Ask most engineers about the possibility of running their CAD or CAE programs in the cloud and you're likely to get a blank stare or an earful about why the software delivery model poses problems. Critical design IP (intellectual property) isn't safe in the cloud, they contend, or they question whether graphics-intensive applications like CAD can run optimally when solely dependent on Internet bandwidth. Many are quick to shrug off cloud computing as just another passing technology fad.

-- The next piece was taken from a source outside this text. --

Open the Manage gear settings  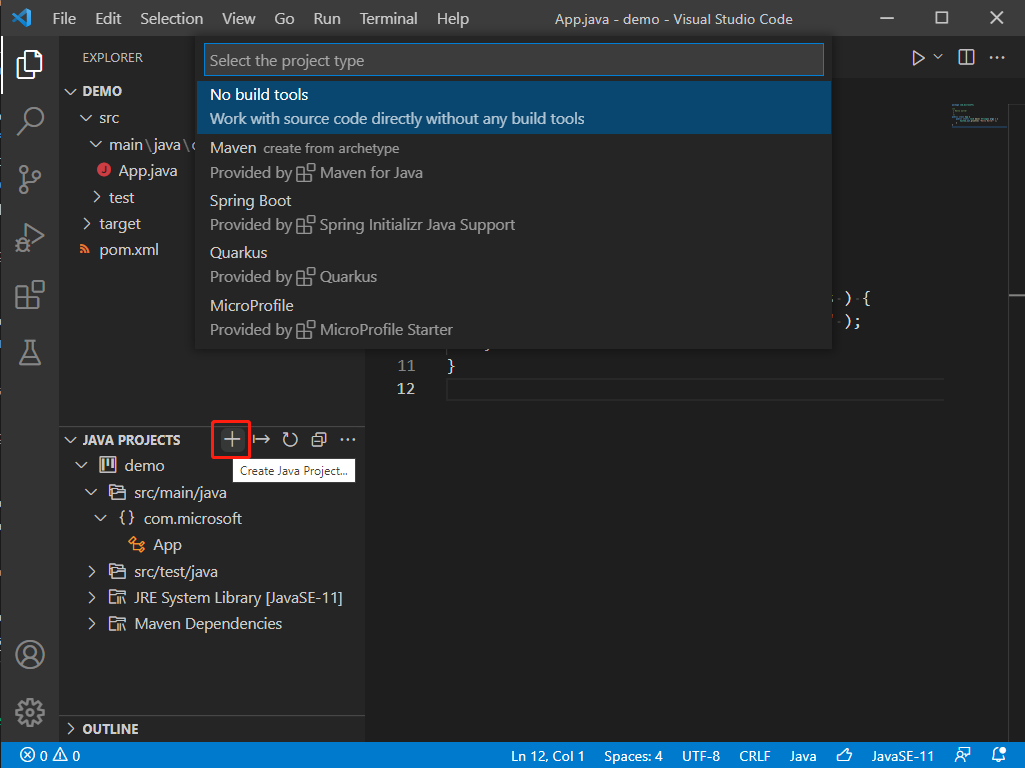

Yet one look at all the vendor activity this past year and you might be hard-pressed to write off the cloud as a viable platform for design capabilities going forward. Major players in this space, from Autodesk to Dassault Systemes, to a handful of smaller companies like Arena Solutions, have stepped up to the plate with serious strategies around the cloud to deliver CAD, PLM, and CAE offerings. While many of the services are still clearly evolving and some still semi-experimental, there seems to be no question that the chieftains of 3D design tools, not to mention, a new generation of up-and-comers, see real potential in leveraging the cost benefits, scalable computing horsepower, and ease of collaboration capabilities of the cloud to push product development to the next level.
Outside of the engineering world, the cloud has already gained significant traction. Companies have moved many of their core enterprise systems around finance, sales, marketing, and even HR to the cloud via software-as-a-service platforms, and many of those same engineer skeptics are already working with cloud-based tools without necessarily knowing it.
"Most engineers today don't spend eight hours a day doing pure engineering work, they are in CRM (Customer Relationship Management) systems, they are in supplier systems, they are doing collaboration, and believe it or not, those systems are all in the cloud," said Brenda Discher, Autodesk's vice president, manufacturing strategy and marketing. The rub is those same users harbor concerns about the cloud for core engineering design work, and Discher said while some concerns may be valid, it doesn't mean the technology isn't a real enabler for other aspects of the product development workflow. She explained:
- It's not about moving manufacturing or design to the cloud, it's about moving the right processes to the cloud. We are now just learning about the different industries and different development phases that really fit nicely with the needs of customers and capabilities of the cloud.
So while heavy-duty 3D CAD modeling may not make sense in the cloud just yet, experts argue that a number of tried-and-true engineering tools and practices do. Leveraging the infinite and highly scalable compute power of the cloud lends itself to simulation, and Autodesk, as well as others, are releasing services around plastics and CFD simulation that enable companies to tap the cloud to run huge simulations that they otherwise couldn't run or could run only with an arsenal of dedicated, expensive compute horsepower. Beyond the ability to handle larger and more complex problems, simulation in the cloud also means engineers can run more studies simultaneously -- a change in design workflow that can lead to better exploration of different design variations and optimization of products.